## Problem requirements:
The full set of entries is to be returned word for word.

## Given data:
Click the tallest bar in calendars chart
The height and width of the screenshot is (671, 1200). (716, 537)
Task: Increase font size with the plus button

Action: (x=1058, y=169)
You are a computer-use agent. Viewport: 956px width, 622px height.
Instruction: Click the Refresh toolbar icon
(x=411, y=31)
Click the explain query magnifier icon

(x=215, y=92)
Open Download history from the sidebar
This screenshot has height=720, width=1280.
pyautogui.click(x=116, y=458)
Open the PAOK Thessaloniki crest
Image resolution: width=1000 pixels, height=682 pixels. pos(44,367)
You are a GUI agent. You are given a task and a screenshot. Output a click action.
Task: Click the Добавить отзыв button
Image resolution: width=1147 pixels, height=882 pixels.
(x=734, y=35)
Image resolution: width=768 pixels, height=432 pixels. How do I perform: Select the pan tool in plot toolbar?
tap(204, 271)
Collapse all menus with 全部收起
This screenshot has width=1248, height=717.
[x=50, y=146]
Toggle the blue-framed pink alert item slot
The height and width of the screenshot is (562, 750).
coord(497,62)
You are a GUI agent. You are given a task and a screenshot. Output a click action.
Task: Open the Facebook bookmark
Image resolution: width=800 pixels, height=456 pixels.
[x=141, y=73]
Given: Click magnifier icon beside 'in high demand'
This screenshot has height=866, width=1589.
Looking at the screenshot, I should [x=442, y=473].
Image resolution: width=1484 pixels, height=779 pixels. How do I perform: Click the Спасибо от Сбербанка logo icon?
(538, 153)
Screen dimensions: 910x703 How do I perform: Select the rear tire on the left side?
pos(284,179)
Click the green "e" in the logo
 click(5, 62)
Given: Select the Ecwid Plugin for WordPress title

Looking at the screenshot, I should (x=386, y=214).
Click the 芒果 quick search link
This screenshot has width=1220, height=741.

## Result:
Click the tallest bar in calendars chart
The height and width of the screenshot is (671, 1200). (716, 537)
Task: Increase font size with the plus button

Action: (x=1058, y=169)
You are a computer-use agent. Viewport: 956px width, 622px height.
Instruction: Click the Refresh toolbar icon
(x=411, y=31)
Click the explain query magnifier icon

(x=215, y=92)
Open Download history from the sidebar
This screenshot has height=720, width=1280.
pyautogui.click(x=116, y=458)
Open the PAOK Thessaloniki crest
Image resolution: width=1000 pixels, height=682 pixels. pos(44,367)
You are a GUI agent. You are given a task and a screenshot. Output a click action.
Task: Click the Добавить отзыв button
Image resolution: width=1147 pixels, height=882 pixels.
(x=734, y=35)
Image resolution: width=768 pixels, height=432 pixels. How do I perform: Select the pan tool in plot toolbar?
tap(204, 271)
Collapse all menus with 全部收起
This screenshot has width=1248, height=717.
[x=50, y=146]
Toggle the blue-framed pink alert item slot
The height and width of the screenshot is (562, 750).
coord(497,62)
You are a GUI agent. You are given a task and a screenshot. Output a click action.
Task: Open the Facebook bookmark
Image resolution: width=800 pixels, height=456 pixels.
[x=141, y=73]
Given: Click magnifier icon beside 'in high demand'
This screenshot has height=866, width=1589.
Looking at the screenshot, I should [x=442, y=473].
Image resolution: width=1484 pixels, height=779 pixels. How do I perform: Click the Спасибо от Сбербанка logo icon?
(538, 153)
Screen dimensions: 910x703 How do I perform: Select the rear tire on the left side?
pos(284,179)
Click the green "e" in the logo
 click(5, 62)
Given: Select the Ecwid Plugin for WordPress title

Looking at the screenshot, I should (x=386, y=214).
Click the 芒果 quick search link
This screenshot has width=1220, height=741.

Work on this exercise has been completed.